NEW YORK (CBS 2/1010 WINS/WCBS 880/AP) — Mayor Bloomberg isn’t giving up on a way to boost rail capacity between New York City and the Garden State.
1010 WINS’ John Montone reports
WCBS 880’s Rich Lamb with comments from Mayor Bloomberg
Following New Jersey Gov. Chris Christie’s cost-driven decision to put the brakes on a controversial Hudson River rail tunnel, administration officials told CBS 2 HD they’re considering extending the No. 7 subway train from a station currently being built on West 34th Street and running it across the Hudson River to Secaucus to connect with NJ Transit trains.
“Anything would help,” said commuter Don Rowlowski.
“People don’t want to sit on a train for two hours,” said Susan Schneider of Ridgewood.

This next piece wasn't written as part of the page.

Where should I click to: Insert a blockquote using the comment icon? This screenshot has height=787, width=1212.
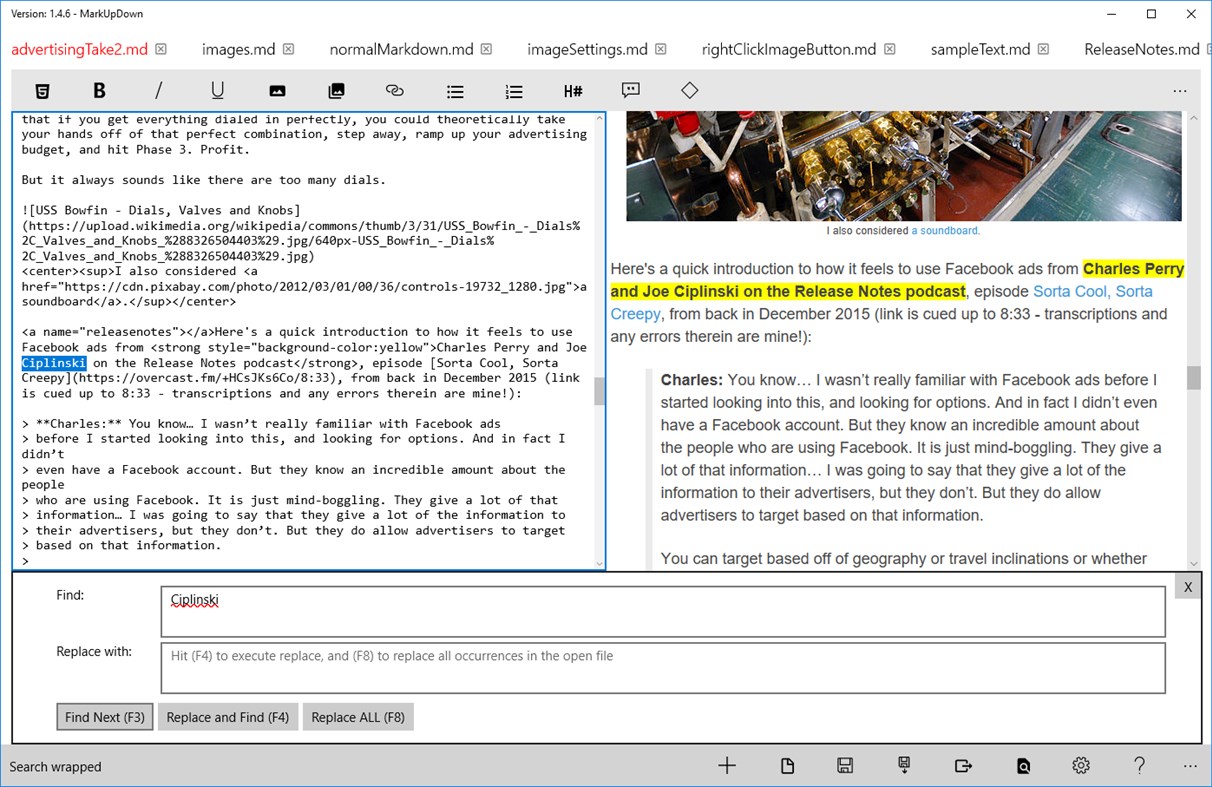click(x=630, y=90)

On the $5.3-billion proposal, which would run the subway system outside the City for the first time, deputy mayor for economic development Robert Steel has been quoted as saying, “extending the 7-line to New Jersey could address many of the region’s transportation capacity issues at a fraction of the original tunnel’s cost, but the idea is still in its earliest stages.”
The plan would be about half the cost of the proposed Hudson River rail tunnel because the city is already digging a tunnel to run the subway from Times Square to West 34th Street and 11th Avenue, said Andrew Brent, a spokesman for Steel.
CBS 2HD’s Jay Dow couldn’t find one commuter who thought extending the 7 train and easing the burden on NJ Transit would be a bad idea, but also couldn’t find any commuters who thought the process would go smoothly.
“Knowing Christie, of course he’s going to come out swinging back,” said commuter Larry Meltzer.
“I think it probably will not happen. New York and New Jersey don’t seem to work very well together, but I think it’s a great idea,” said commuter Cheryll Talbot.
Mike Drewniak, a spokesman for Governor Christie, said “since the decision ending the ARC tunnel project, the governor has said he is open to new ideas to solve the trans-Hudson River transportation dilemma. But any plausible plan would have to be fair to New Jersey, and split all costs equitably between benefitting jurisdictions.”
There are possible environmental hurdles to the idea. It’s a long review process, but officials were hoping to use work done for the canceled tunnel.
Before it goes anywhere, the plan would have to be supported by Christie, Bloomberg, an independent, and New York Gov.-elect Andrew M. Cuomo, a Democrat.
New York’s U.S. Sen. Charles E. Schumer, a Democrat, offered his support in obtaining federal funds to make the idea work.
“This is a bold idea that must be given serious and immediate consideration,” he said in a statement.
None of the stake holders has been briefed about the idea, Brent said. It emerged out of discussions among policymakers in Steel’s office, the city’s Department of Planning and the city’s Hudson Yards Development Corp. after Christie killed the plan for the so-called Access to the Region’s Core project.
The $8.7 billion project to construct a second rail tunnel between New Jersey and New York was 15 years in the making when Christie killed it on Oct. 27. New Jersey was expected to shoulder
$2.7 billion of the costs, plus overruns.
The federal government and the Port Authority of New York and New Jersey had each committed $3 billion to the project.